La bellezza è negli occhi di chi contempla

VIII Domenica dopo Pentecoste

VIII Domenica dopo Pentecoste

 Matteo 4, 18-22

In quel tempo. Mentre camminava lungo il mare di Galilea, il Signore Gesù vide due fratelli, Simone, chiamato Pietro, e Andrea suo fratello, che gettavano le reti in mare; erano infatti pescatori. E disse loro: «Venite dietro a me, vi farò pescatori di uomini».

 

Ed essi subito lasciarono le reti e lo seguirono.

 

Andando oltre, vide altri due fratelli, Giacomo, figlio di Zebedeo, e Giovanni suo fratello, che nella barca, insieme a Zebedeo loro padre, riparavano le loro reti, e li chiamò.

 

Ed essi subito lasciarono la barca e il loro padre e lo seguirono.

#vocazione #famiglia #incontro #ascolto #andare

Attraverso la vicenda di Samuele e di Paolo, oggi siamo chiamati a riscoprire anche la nostra vocazione. Dio ci chiama: alla vita, al servizio, all’annuncio, alla testimonianza.

Bellissimo il racconto dell’incontro tra Gesù e i primi apostoli: Pietro e Andrea, Giacomo e Giovanni, coppie di fratelli. Che bello condividere in famiglia l’incontro con Gesù! ma il bello è che Gesù, chiamandoci, ci regala “altri fratelli e sorelle“, allarga la nostra idea di famiglia.
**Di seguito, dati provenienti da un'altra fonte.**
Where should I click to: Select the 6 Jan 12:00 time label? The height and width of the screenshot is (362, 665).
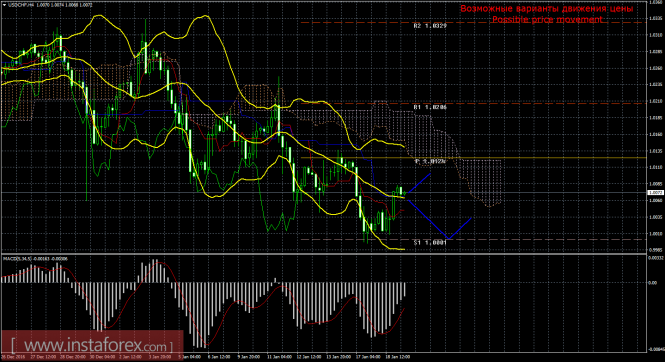[x=218, y=357]
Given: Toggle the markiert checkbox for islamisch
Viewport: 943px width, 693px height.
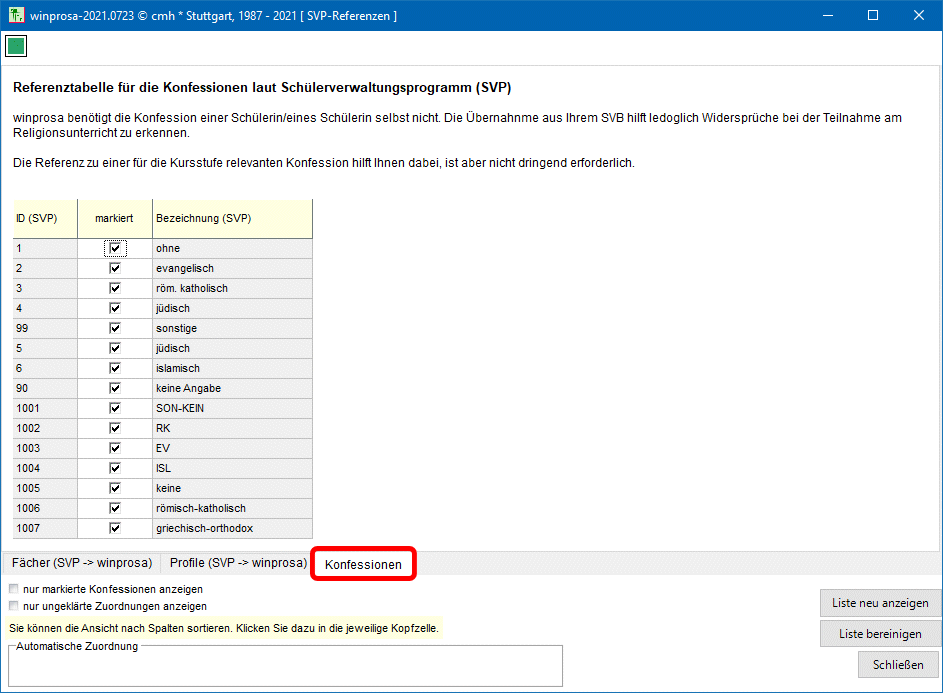Looking at the screenshot, I should (115, 368).
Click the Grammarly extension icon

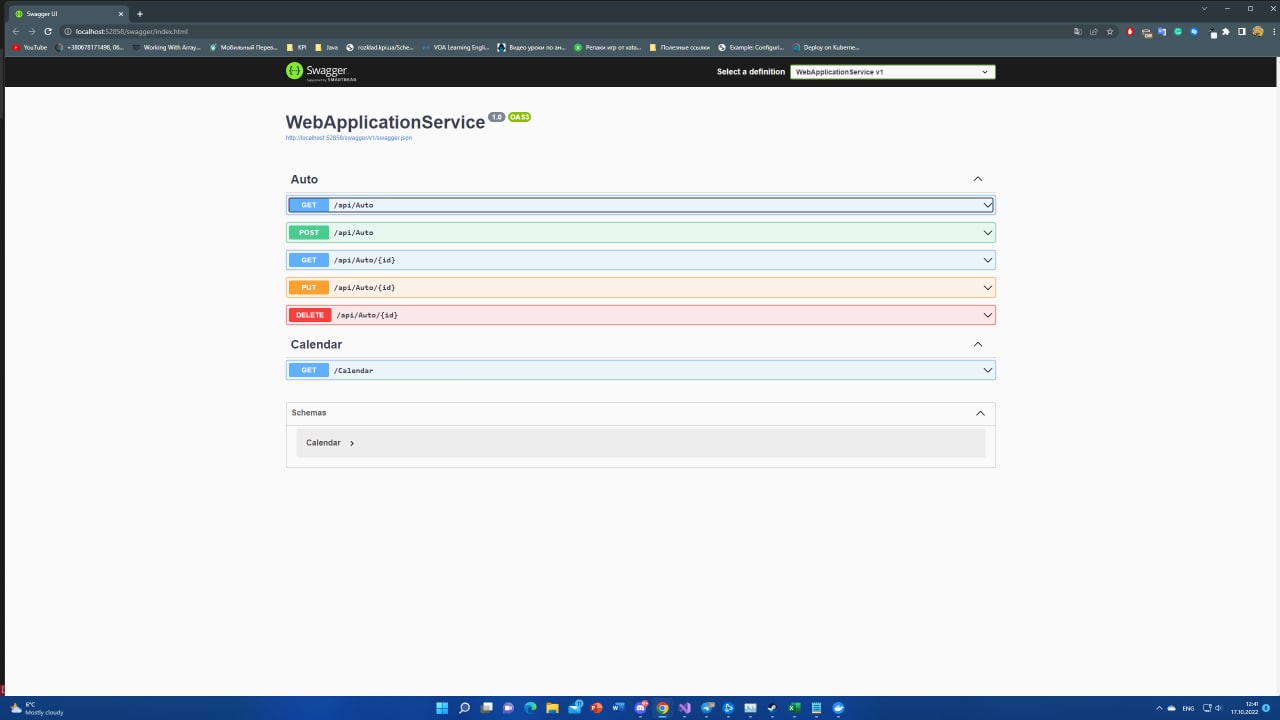(1178, 31)
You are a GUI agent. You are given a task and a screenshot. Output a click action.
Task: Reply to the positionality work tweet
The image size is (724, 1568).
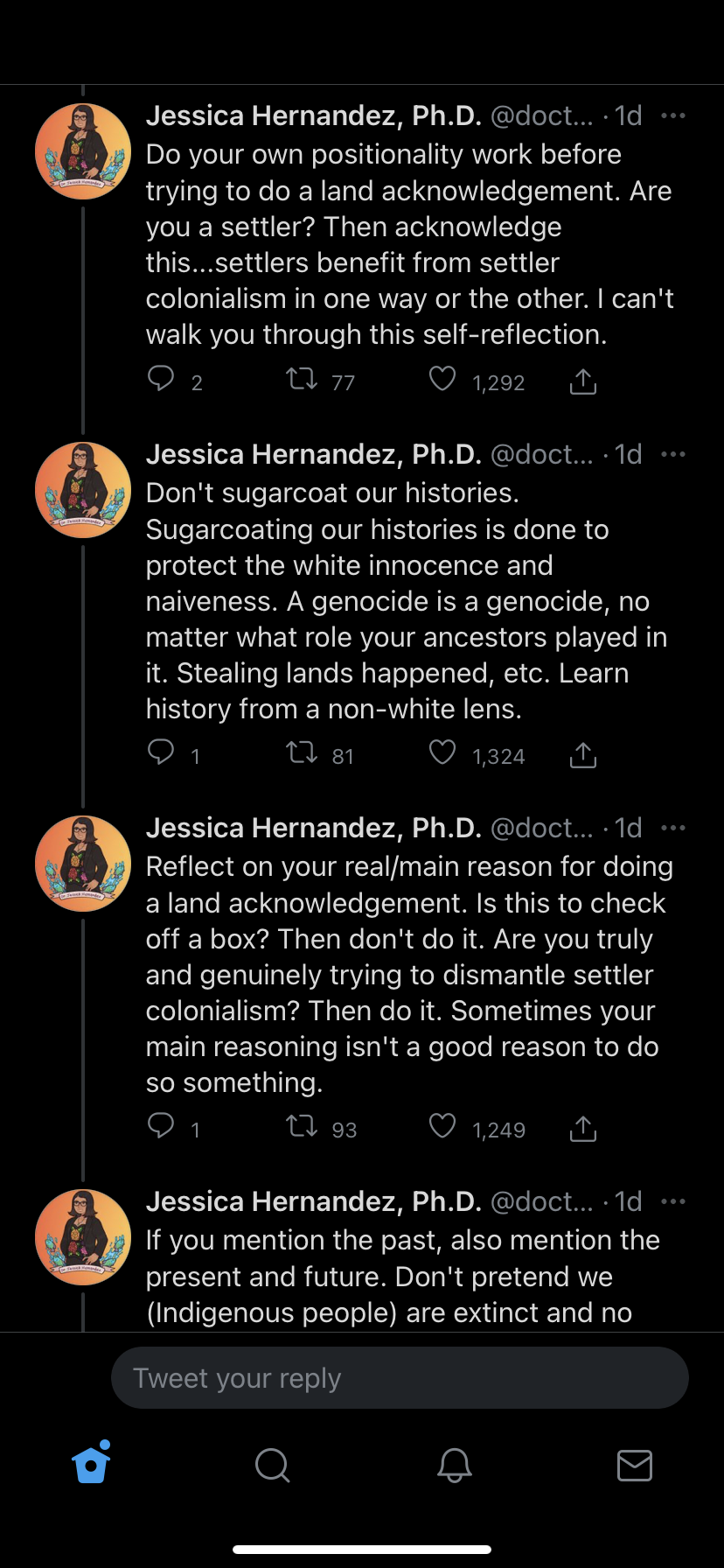[x=161, y=379]
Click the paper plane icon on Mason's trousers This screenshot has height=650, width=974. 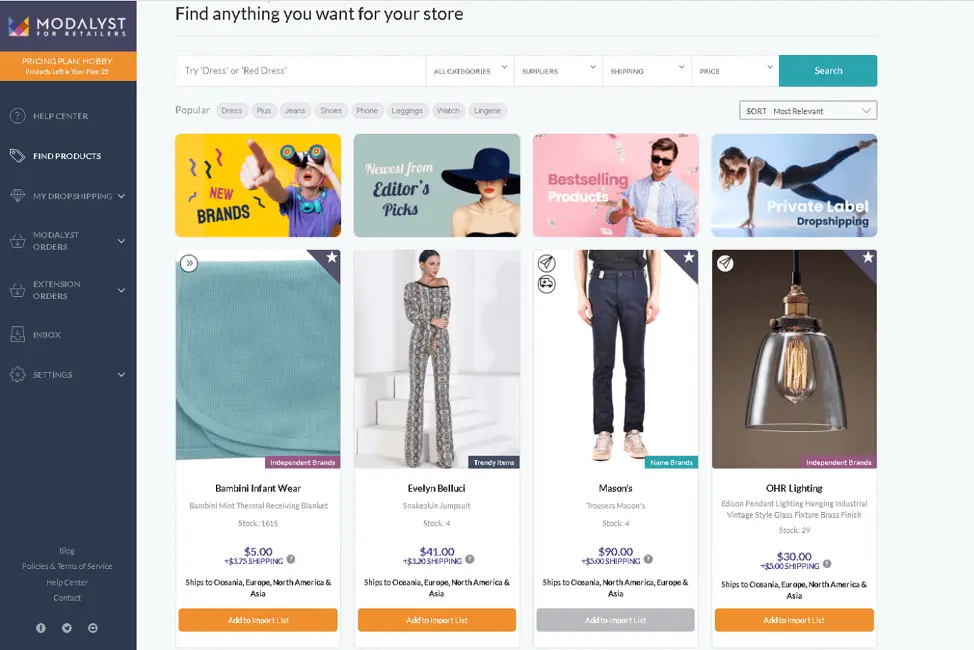[x=546, y=263]
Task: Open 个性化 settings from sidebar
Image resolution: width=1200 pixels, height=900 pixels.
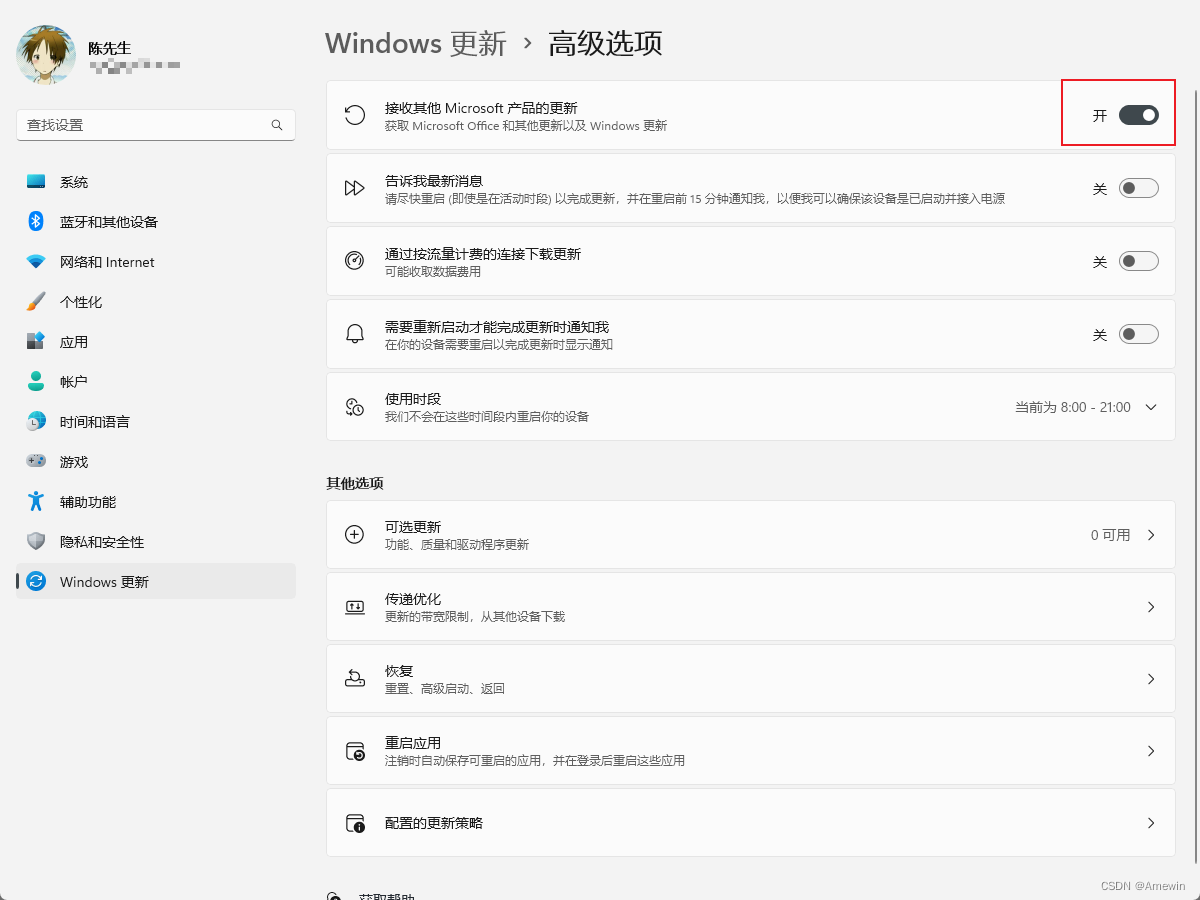Action: [36, 301]
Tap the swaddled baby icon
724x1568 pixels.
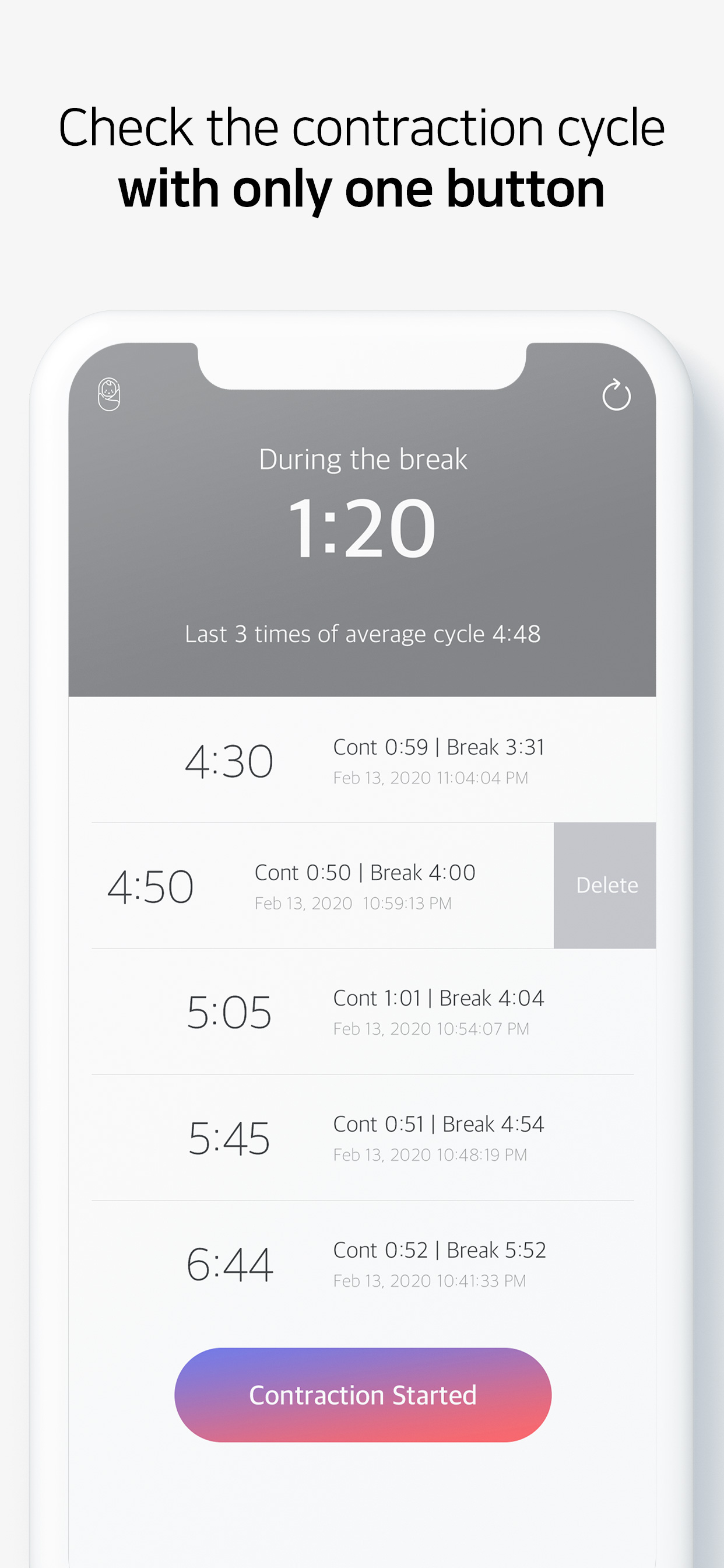coord(109,394)
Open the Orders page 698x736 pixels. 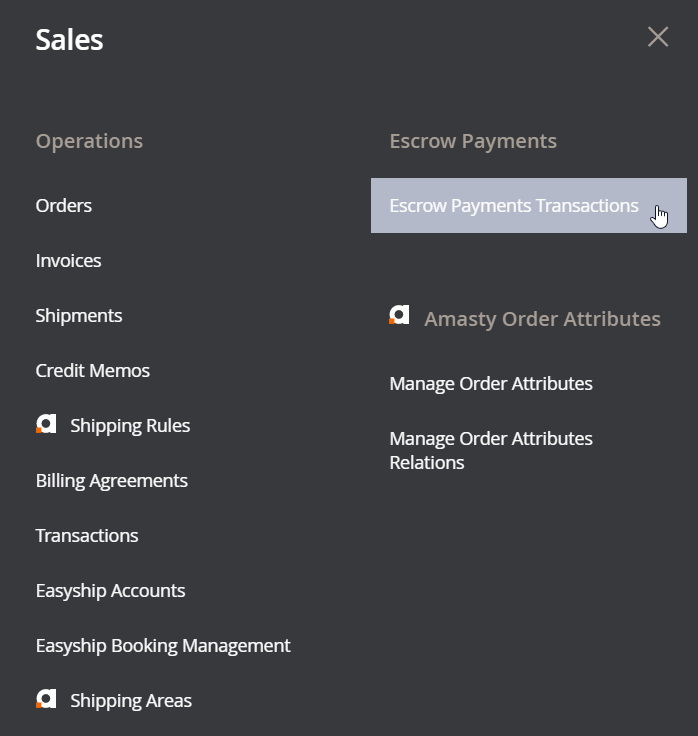click(64, 206)
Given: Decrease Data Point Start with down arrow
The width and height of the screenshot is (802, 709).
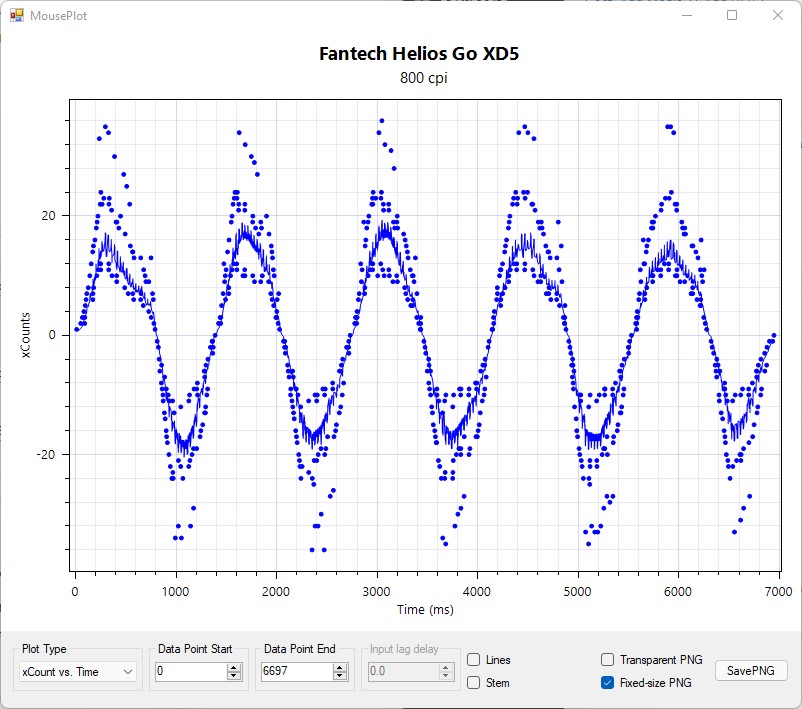Looking at the screenshot, I should (x=234, y=677).
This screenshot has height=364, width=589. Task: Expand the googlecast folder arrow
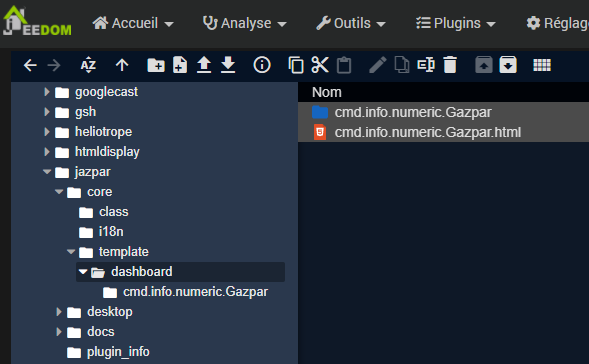(x=47, y=92)
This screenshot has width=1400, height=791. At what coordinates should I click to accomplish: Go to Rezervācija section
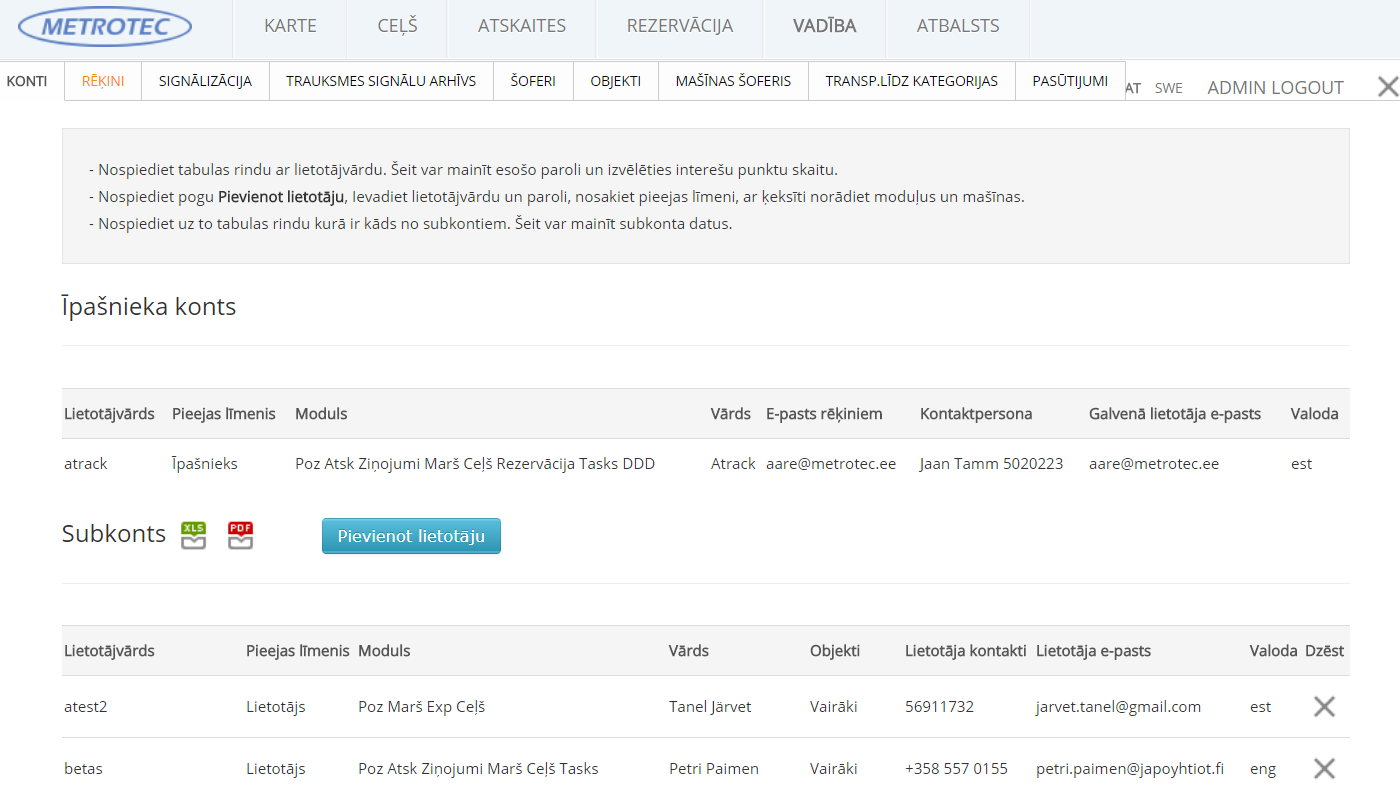(679, 27)
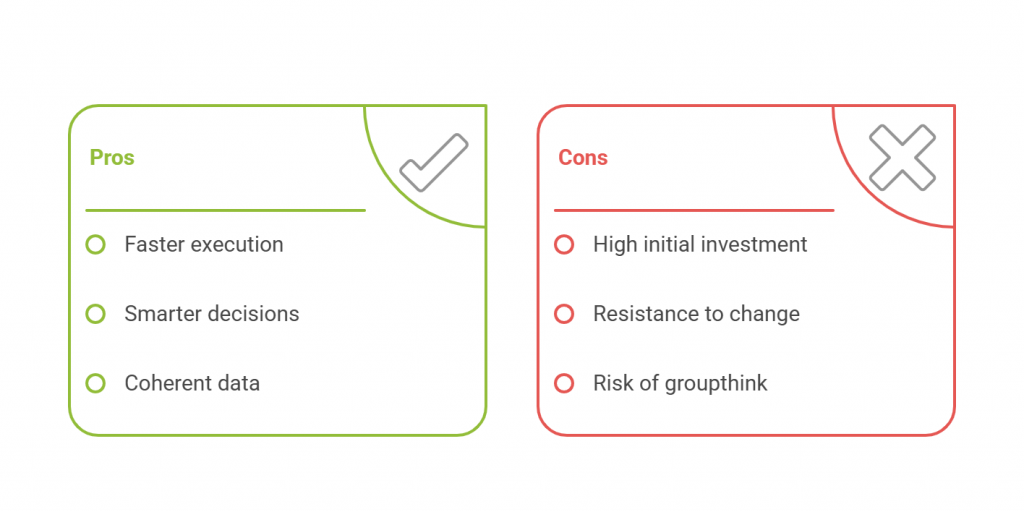
Task: Select the green bullet circle beside Smarter decisions
Action: (95, 314)
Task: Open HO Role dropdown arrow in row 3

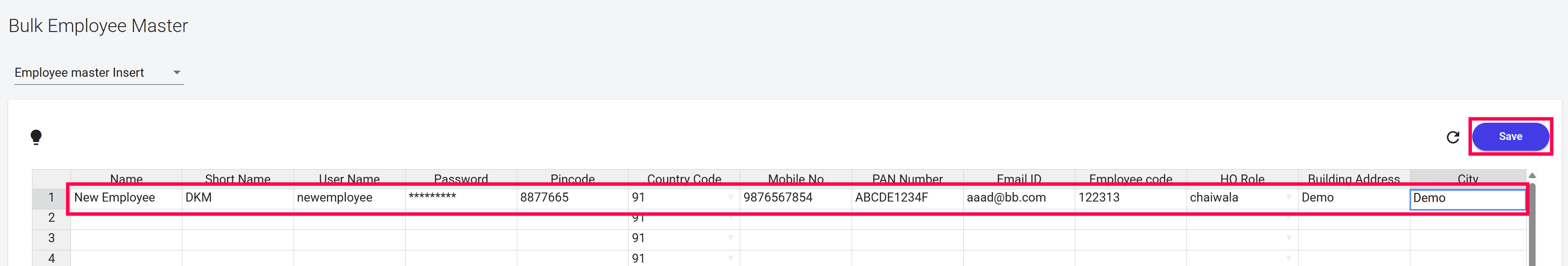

Quello con Gesù è un incontro che cambia la giornata, la vita. Vivendo il nostro lavoro, i nostri legami familiari, le nostre amicizie, amori, servizi: se ci facciamo entrare Gesù, l’orizzonte si allarga. Qualcosa si lascia, qualcosa di nuovo arriva. La sequela dietro a Gesù richiede ascolto, lasciarsi interpellare, accettare l’invito, andare. 

Siamo pronti a non stravolgere la vita, ma indirizzarla al bene che Dio ci chiede e ci propone?

Abbiamo questo caldo tempo estivo per ascoltare, guardare, accorgerci, andare, incontrare, annunciare, portare gioia.